We spent our first evening in Luxor on a romantic sunset felucca cruise up the Nile that didn't make me feel like a third wheel at all. We briefly stopped at a banana plantation, then made our way back down river as the sun went down.

The next day we took a motor boat down a few miles to visit the Karnak temple where we saw statues, hieroglyphs, and obelisks in various states... Some amazingly well preserved while others in rough shape.

Next up was the museum which was full of better preserved statues, many of which had been found in the nearby Valley of the Kings. Also cool were a couple mummies and some ancient bows and arrows. Unfotunately no cameras are allowed. After about an hour there we braved the heat again (45+) and made our way home.

The next day we headed out to the Valley of the Kings, an area where many tombs, some belonging to pharoahs, have been uncovered. Our ticket let us choose three to visit so we started with the one that had the most people. We finished there and decided that we would complete our ticket with the two furthest tombs away which were pretty much empty.

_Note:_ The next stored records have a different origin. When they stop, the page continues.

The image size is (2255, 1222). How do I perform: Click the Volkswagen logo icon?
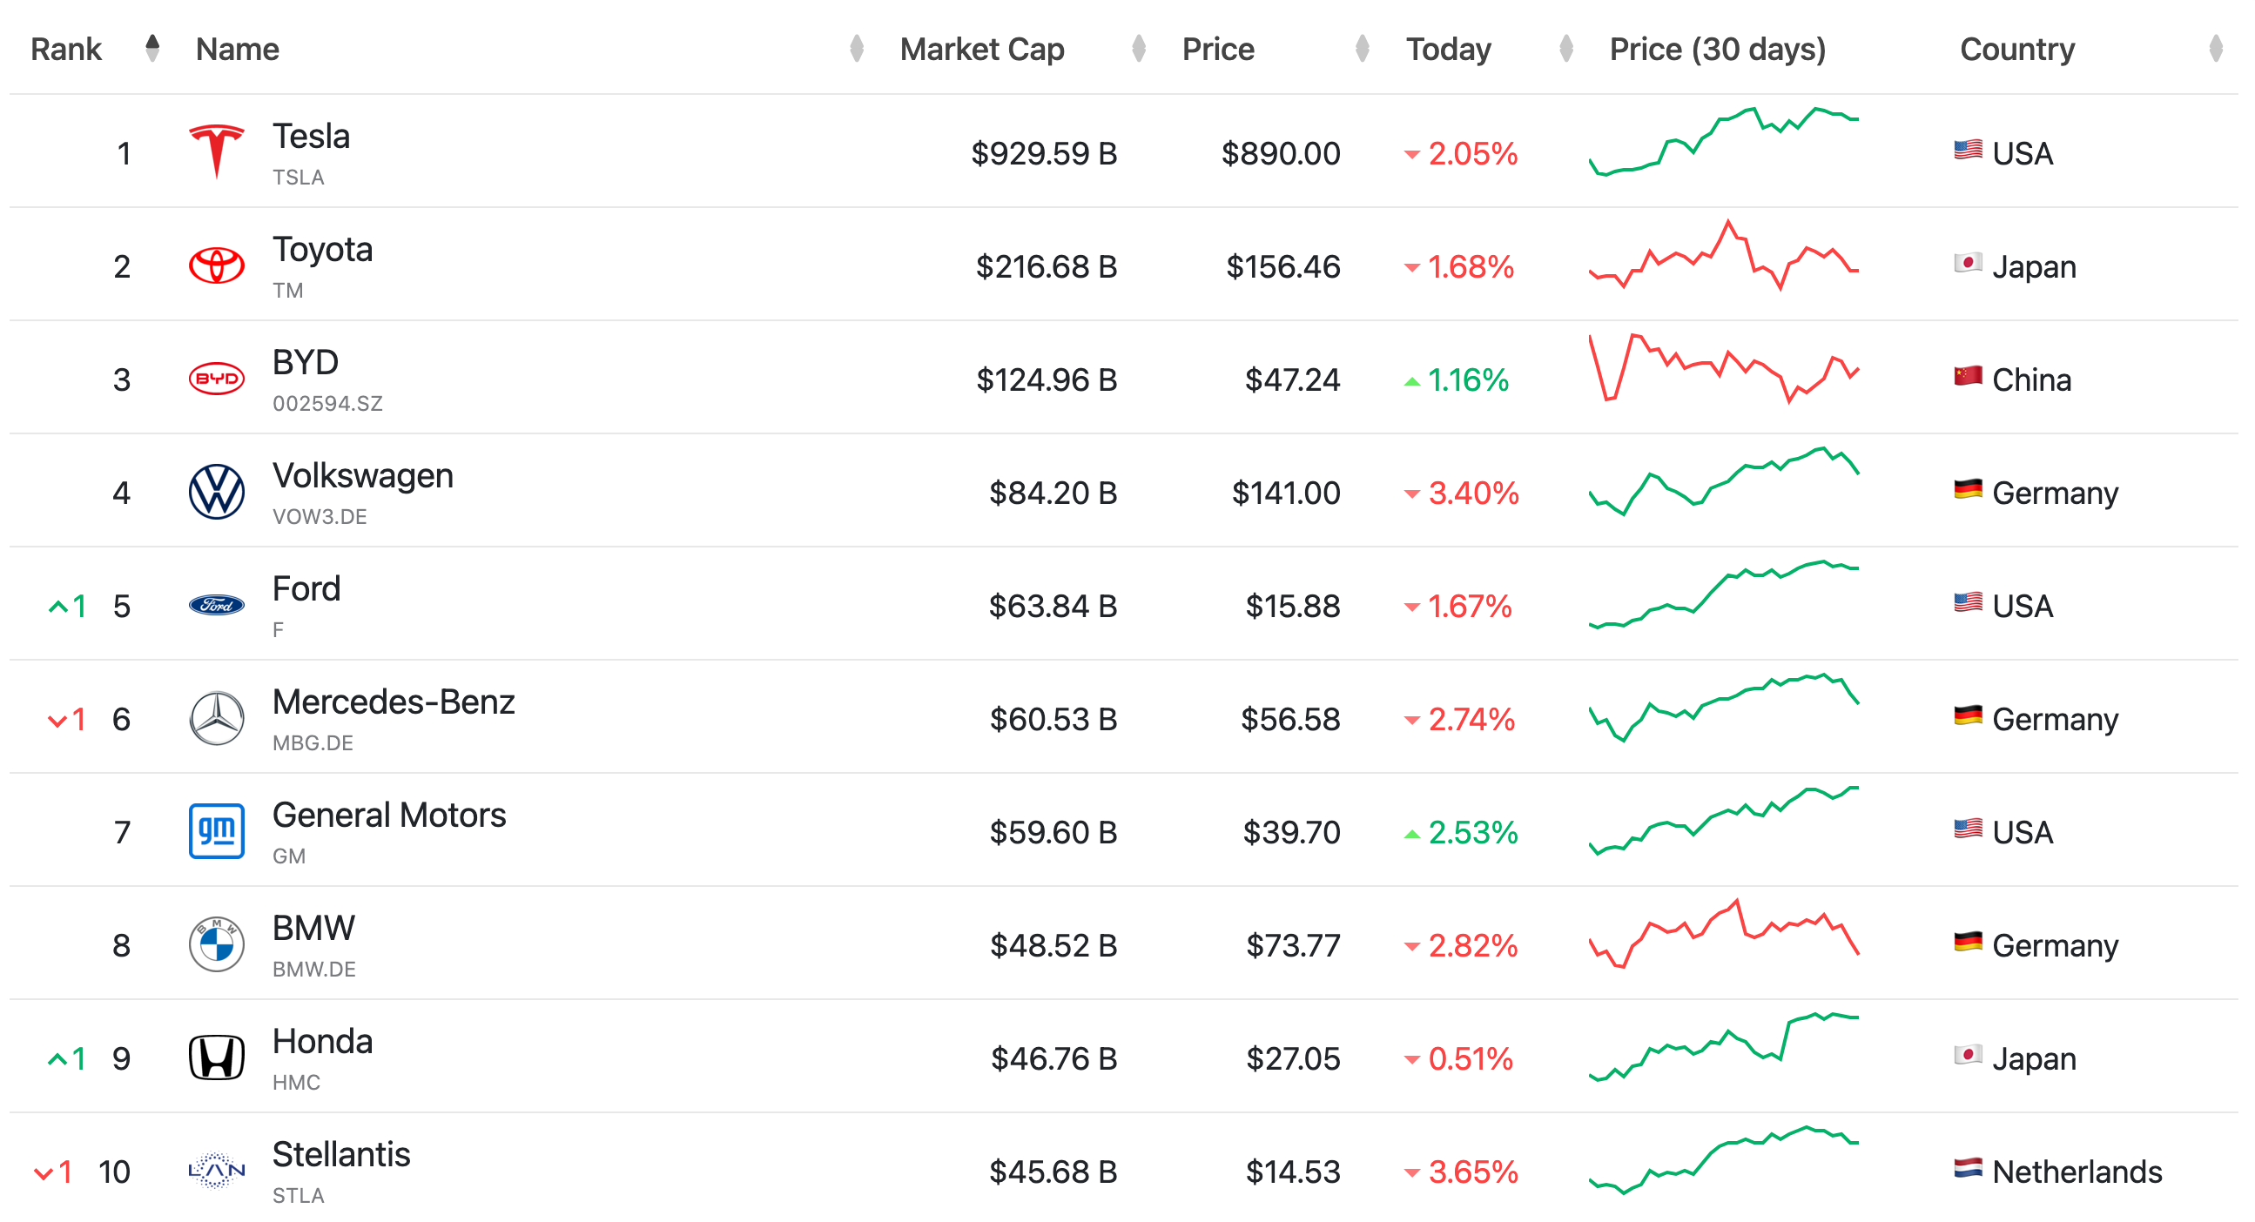pos(216,491)
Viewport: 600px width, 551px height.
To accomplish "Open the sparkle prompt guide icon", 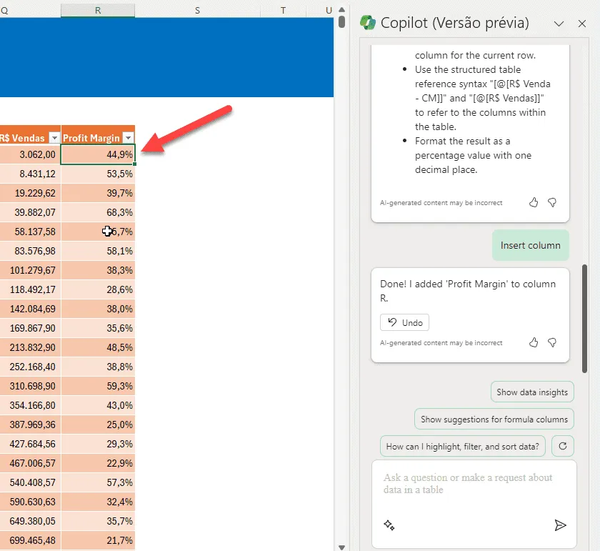I will pos(389,525).
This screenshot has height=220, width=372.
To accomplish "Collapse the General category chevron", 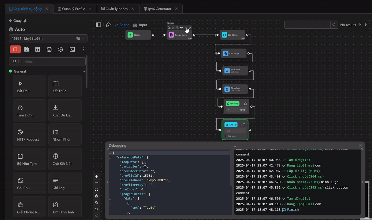I will pos(84,72).
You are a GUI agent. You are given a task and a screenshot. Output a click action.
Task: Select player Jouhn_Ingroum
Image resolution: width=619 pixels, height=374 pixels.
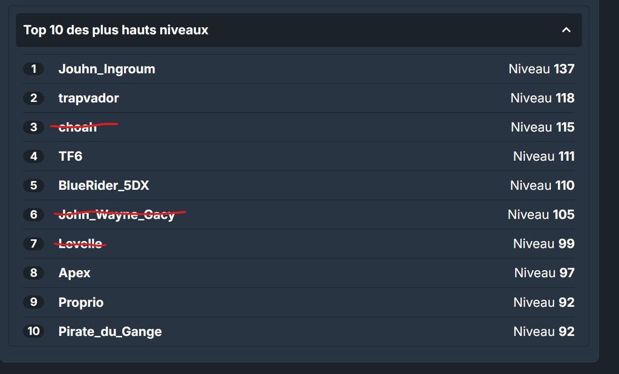coord(106,69)
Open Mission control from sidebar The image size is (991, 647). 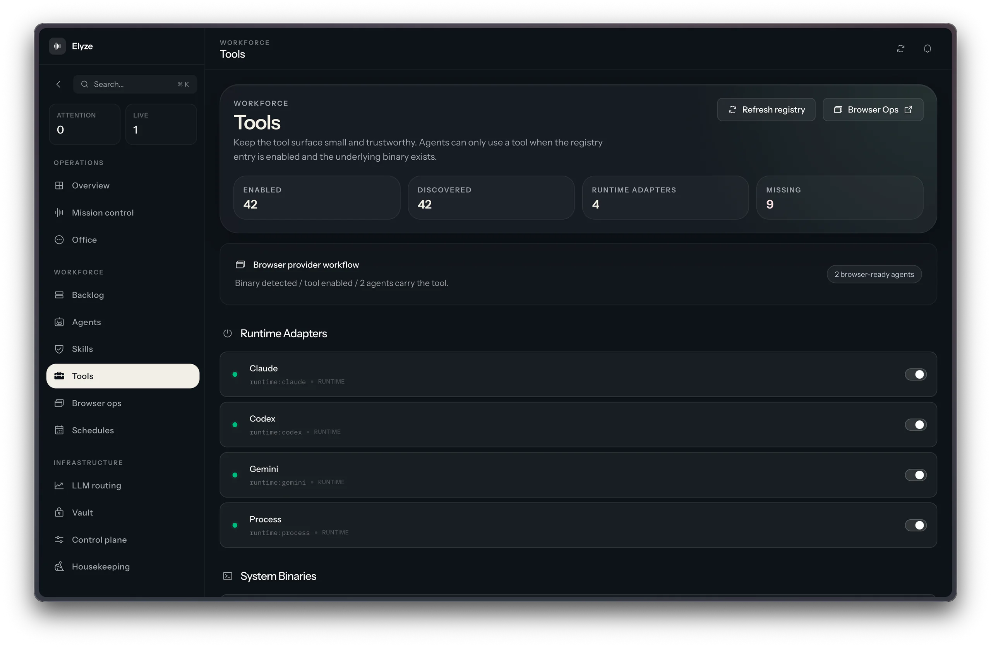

This was good and bad - as much as I enjoyed not being surrounded by tourists, the empty tombs made us easy targets for the guys hanging around to show us prime picture spots then demand money.

The tombs themselves were fairly interesting although it would have been cooler if they still had more of the treasures that were found inside. The hieroglyphs were pretty sweet - it's amazing how much colour has remained. The best one I saw was walking snake that could fly and has four heads. Again it was too bad they don't allow cameras. Next up it was the workman's village for more tombs and ruins, then back home to cool off.

On our final day in Luxor we woke early to take a two hour camel ride alongside the river then back through the local village. It was pretty easy-going and I didn't find it uncomfortable until the last 15 minutes. The following night we took the overnight train to Cairo. Turns out our guide booked us on one that foreigners aren't allowed to take, but a friendly policeman made sure we got on without issue.